The messages that we swap with each other are what constitutes our common culture, and culture is what we believe has the power to keep us together: a common culture, a common identity. But at a more basic level, communities are formed through the very existence of connectivity. The communiques transmitted can be next to non-existent, even a simple “OK”. Or they may bear no message at all; in many situations, a lack of response is a message in itself. It’s a truism to state that this form of contact is increasingly a result of the media in our lives. In order to connect, we must first “plug in”. Hence the ever-growing need to be constantly “online”, within range of our common network, not just on the internet. This is plainly visible in how telephone decorum has changed: we used to turn off our cellphones, whereas now we merely silence them.

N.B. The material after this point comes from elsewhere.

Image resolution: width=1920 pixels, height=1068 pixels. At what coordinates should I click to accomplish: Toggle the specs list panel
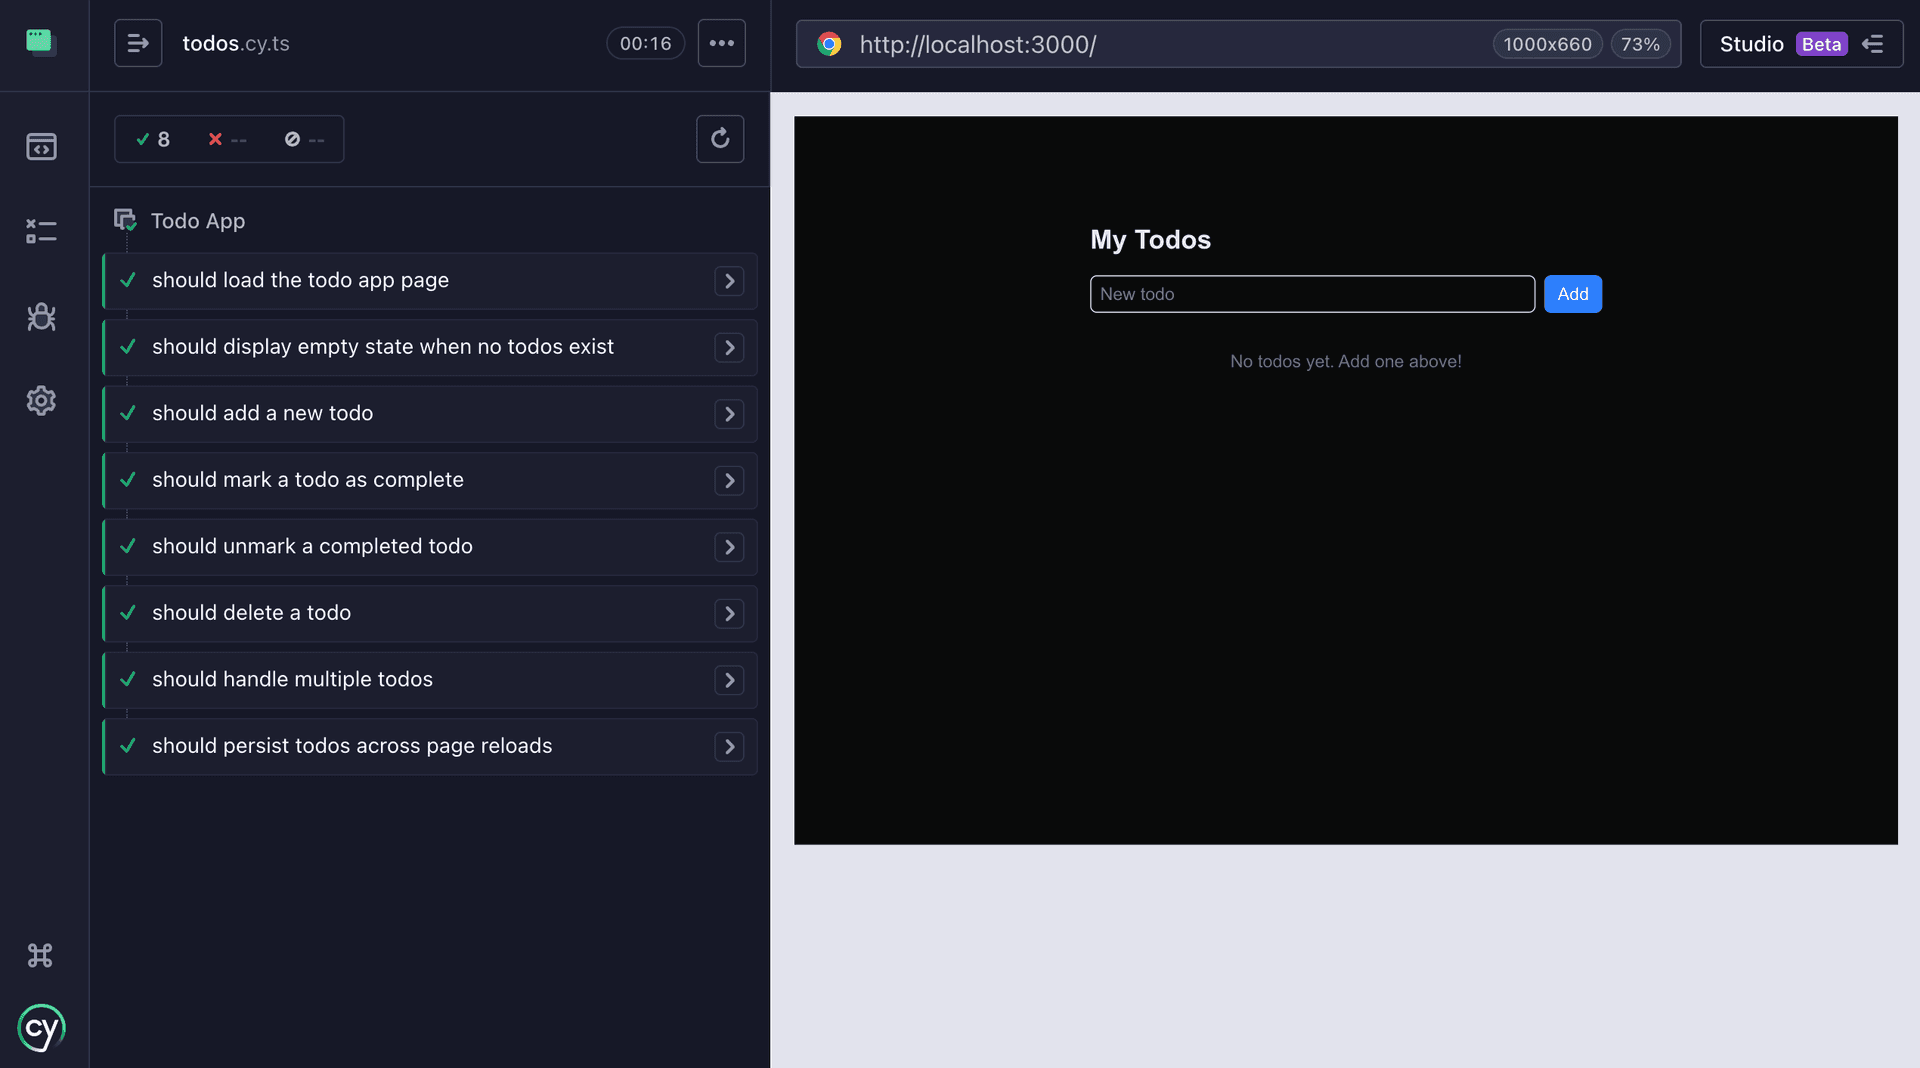click(138, 43)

In these mediated times, it is hard to determine what the word “society” means. Some writers, among them John Urry, claim that the social sciences will simply have to do without the term. A much simpler alternative would be to follow the network of ties and connections. Not just between people, but between humans and their devices, and between devices themselves. Returning to the real world, let us consider this example: when we buy a newspaper, we come into fleeting contact with the paper we carry under our arm and the cashier from whom we bought it. And the barcode on the front page enters into an even more ephemeral connection with the store’s price scanner. We are enveloped in a dense network of connections; “society” may just as well be referred to using the term “connectivity”.

In the era of culture 2.0, the scale of connectivity is growing in at least two ways. Increased connectivity affects our relationships with our loved ones, our ability to come in touch with strangers, and our sense of identity and place in the world. The source of these changes – as has become the norm in our alphabet – are digital technologies: intercontinental fiber-optic cables, satellites, mobile phones, computers, GPS, and of course, the internet. Alexander Galloway described that last element as the modern world’s source of gravity; it can also be compared to a great bucket of glue that we all dip into. It is the internet’s unique “point-to-point” architecture that makes it a kind of social glue. It was designed to facilitate reliable and cheap communication between arbitrary points in the network, in circumvention of any filters and intermediaries. Thanks to this design philosophy, every user can transmit whatever content they please, but can also provide access to new forms of communication built on top of the infrastructure of the internet. Content is like a trap that can ensnare other users, and services are the glue that allows people to connect.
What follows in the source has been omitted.